Диагноз: Гематогенная тромбофилия сложного генеза, генетически обусловленная: наличие генетических мутаций гемостаза F5-ФакторVleiden - гетерозигота, FGB-Фибриноген - гомозигота; Тромбинемия, гиперфибриногенемия. Вторичный гиперагрегационный синдром. Расшифруйте, пожалуйста! Что это такое? Рекомендации:
1. Фолацин или фолио или Ангиовит по 1т х 1 раз в день в день постоянно! Или пентавит – по 1т. х 2 раза в день или фолиевая кислота по 1т.х 3 раза в день или Фолио – по 1т. 1 раз в день – желательно весь зимнее/осенний период.
2. Желателен постоянный прием гепариноидов – сулодексид (ВесселДуЭф) – по 1т. х 2 раза в при этом контроль за РФМК и уровнем фибриногена, агрегацией и кол. тромбоцитов проводить не реже 1 раза в месяц. При наличии выраженной тромбинемии (РФМК более 6,0 при норме менее3,5) проводить лечение низкомолекумярными гепаринами (клексан по 0,6 или фраксипарин – по 0,6 мл п/к живота 1 раз в день, или фрагмин – по 5000МЕ п/к живота 2-3 недели), с контролем РФМК, фибриногена Д-димер, при нормализации вновь перейти на сулобексид.
3. Вазокет 600 или Флебодиа 600 – курс 3 месяца, либо антистакс – по 2 капсулы (при неэффективности можно принимать до 4-х капсул) 1 раз в день, утром на голодный желудок, запивая водой – 2 месяца, либо детралекс – по 1табл. х 2 раза в день – обед и вечер, принимать во время еды проводить такое лечение не реже 2-3-х раз в год.
4. Кардиомагнил (75) т. или аспирин по ¼ т. ч/з день - постоянно.
5. Тромблесс или лиотон 1000 – втирать в подколенную область 2 раза в день – постоянно!
Расшифруйте, пожалуйста! Что это такое? И как этот диагноз влияет на беременность? Когда можно планировать беременность? Все это лечение пройти до беременности, или во время? Заранее, спасибо!
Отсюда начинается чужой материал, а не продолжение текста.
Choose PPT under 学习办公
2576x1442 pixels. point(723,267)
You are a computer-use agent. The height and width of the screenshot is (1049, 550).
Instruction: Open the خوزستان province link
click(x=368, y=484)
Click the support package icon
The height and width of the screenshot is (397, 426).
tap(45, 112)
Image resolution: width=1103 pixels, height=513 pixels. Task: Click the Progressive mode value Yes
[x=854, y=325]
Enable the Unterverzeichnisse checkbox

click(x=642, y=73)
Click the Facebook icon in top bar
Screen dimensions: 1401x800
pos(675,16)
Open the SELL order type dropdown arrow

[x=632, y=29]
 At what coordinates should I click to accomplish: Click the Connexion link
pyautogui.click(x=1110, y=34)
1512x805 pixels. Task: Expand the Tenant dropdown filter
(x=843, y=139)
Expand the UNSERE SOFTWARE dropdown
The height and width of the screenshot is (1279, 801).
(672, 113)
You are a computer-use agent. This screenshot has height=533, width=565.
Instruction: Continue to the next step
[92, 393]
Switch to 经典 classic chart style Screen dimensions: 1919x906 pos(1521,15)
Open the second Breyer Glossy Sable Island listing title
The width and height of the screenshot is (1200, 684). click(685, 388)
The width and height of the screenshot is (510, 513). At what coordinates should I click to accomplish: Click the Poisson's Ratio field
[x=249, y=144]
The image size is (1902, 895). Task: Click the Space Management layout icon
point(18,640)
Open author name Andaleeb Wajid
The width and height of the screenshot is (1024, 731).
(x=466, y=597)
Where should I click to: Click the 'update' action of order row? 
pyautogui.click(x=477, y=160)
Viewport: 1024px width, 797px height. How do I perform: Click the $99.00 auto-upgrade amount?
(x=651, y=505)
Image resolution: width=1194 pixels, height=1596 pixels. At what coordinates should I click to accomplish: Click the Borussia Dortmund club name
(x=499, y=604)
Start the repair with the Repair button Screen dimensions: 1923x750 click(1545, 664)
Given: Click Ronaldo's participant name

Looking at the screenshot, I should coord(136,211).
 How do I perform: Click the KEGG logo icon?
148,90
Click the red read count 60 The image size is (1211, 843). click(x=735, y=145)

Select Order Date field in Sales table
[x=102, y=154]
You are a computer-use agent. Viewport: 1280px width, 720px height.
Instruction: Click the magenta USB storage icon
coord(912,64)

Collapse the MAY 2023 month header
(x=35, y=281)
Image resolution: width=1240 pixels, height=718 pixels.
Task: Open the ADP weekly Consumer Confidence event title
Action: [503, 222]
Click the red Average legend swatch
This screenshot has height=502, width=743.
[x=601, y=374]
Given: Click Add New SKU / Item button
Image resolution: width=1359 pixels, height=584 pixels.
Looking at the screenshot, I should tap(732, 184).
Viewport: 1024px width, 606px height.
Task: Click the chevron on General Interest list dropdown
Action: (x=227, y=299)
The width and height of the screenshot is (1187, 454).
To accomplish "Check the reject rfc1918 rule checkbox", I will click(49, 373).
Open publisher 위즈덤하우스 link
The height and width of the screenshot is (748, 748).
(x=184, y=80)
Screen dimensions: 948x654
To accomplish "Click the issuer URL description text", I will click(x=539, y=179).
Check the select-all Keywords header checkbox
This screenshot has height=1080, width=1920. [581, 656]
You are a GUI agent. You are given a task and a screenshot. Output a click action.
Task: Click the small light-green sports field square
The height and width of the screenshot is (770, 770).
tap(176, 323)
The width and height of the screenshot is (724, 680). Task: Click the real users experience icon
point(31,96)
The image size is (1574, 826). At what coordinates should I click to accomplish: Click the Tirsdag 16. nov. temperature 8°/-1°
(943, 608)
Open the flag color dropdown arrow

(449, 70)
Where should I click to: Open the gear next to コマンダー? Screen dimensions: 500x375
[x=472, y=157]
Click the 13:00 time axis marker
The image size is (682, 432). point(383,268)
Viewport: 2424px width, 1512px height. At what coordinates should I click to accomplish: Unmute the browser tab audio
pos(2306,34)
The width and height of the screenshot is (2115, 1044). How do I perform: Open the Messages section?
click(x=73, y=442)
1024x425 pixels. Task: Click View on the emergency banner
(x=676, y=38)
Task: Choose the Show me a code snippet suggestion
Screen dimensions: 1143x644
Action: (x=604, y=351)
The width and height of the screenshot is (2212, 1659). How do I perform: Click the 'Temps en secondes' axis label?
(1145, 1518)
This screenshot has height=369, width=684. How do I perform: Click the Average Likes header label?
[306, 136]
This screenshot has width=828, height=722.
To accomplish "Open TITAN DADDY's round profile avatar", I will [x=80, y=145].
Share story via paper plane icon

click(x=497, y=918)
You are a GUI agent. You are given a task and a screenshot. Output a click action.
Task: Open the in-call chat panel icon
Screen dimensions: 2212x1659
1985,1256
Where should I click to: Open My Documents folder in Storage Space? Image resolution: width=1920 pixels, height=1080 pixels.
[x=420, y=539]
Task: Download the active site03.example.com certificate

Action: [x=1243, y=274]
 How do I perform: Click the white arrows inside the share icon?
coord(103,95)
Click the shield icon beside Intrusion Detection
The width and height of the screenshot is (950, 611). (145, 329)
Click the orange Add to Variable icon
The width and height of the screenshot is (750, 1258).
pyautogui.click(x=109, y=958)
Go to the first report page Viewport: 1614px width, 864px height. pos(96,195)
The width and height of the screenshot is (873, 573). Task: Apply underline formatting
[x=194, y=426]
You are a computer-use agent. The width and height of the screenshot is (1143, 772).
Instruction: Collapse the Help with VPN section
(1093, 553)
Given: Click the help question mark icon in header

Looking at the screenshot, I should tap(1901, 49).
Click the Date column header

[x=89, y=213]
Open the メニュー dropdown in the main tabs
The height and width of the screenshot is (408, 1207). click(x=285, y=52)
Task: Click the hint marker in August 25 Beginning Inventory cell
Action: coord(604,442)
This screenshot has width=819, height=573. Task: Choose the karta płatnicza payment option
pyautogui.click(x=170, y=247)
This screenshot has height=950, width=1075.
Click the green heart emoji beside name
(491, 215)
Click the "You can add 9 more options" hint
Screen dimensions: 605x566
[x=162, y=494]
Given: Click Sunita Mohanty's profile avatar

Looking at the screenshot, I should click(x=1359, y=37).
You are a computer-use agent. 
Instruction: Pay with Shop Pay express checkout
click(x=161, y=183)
Здравствуйте! В сентябре 2010 г. произошла замершая беременность на сроке 8 недель. Гинеколог отправил на обследование гемостаза, и поставили такой диагноз: Гематогенная тромбофилия сложного генеза, генетически обусловленная: наличие генетических мутаций гемостаза F5-ФакторVleiden - гетерозигота, FGB-Фибриноген - гомозигота; Тромбинемия, гиперфибриногенемия. Вторичный гиперагрегационный синдром. Что делать? Когда можно планировать беременноть?
Здравствуйте !!!!!! У меня была первая попытка ЭКО неудачная- замершая беременность !! сейчас готовлюсь ко второй попытке - в процессе был сдан генетический анализ на гипергомоцистемения наследственная - результат геторозигота по гену МТНFR (C677T). Cкажите пожалуйста что нужно предпринять по данному анализу? Гениколог советует пропить фолиевую кислоту перед ЭКО и вовремя пить витамины! уместно ли такой подход в лечении в данной ситуации? Или нада сдать еще дополнительные анализы на гены.? очень переживаю по данной ситуации? что бы вы мне посоветовали? Заранее СПАСИБО!!!!!!!!!!!!!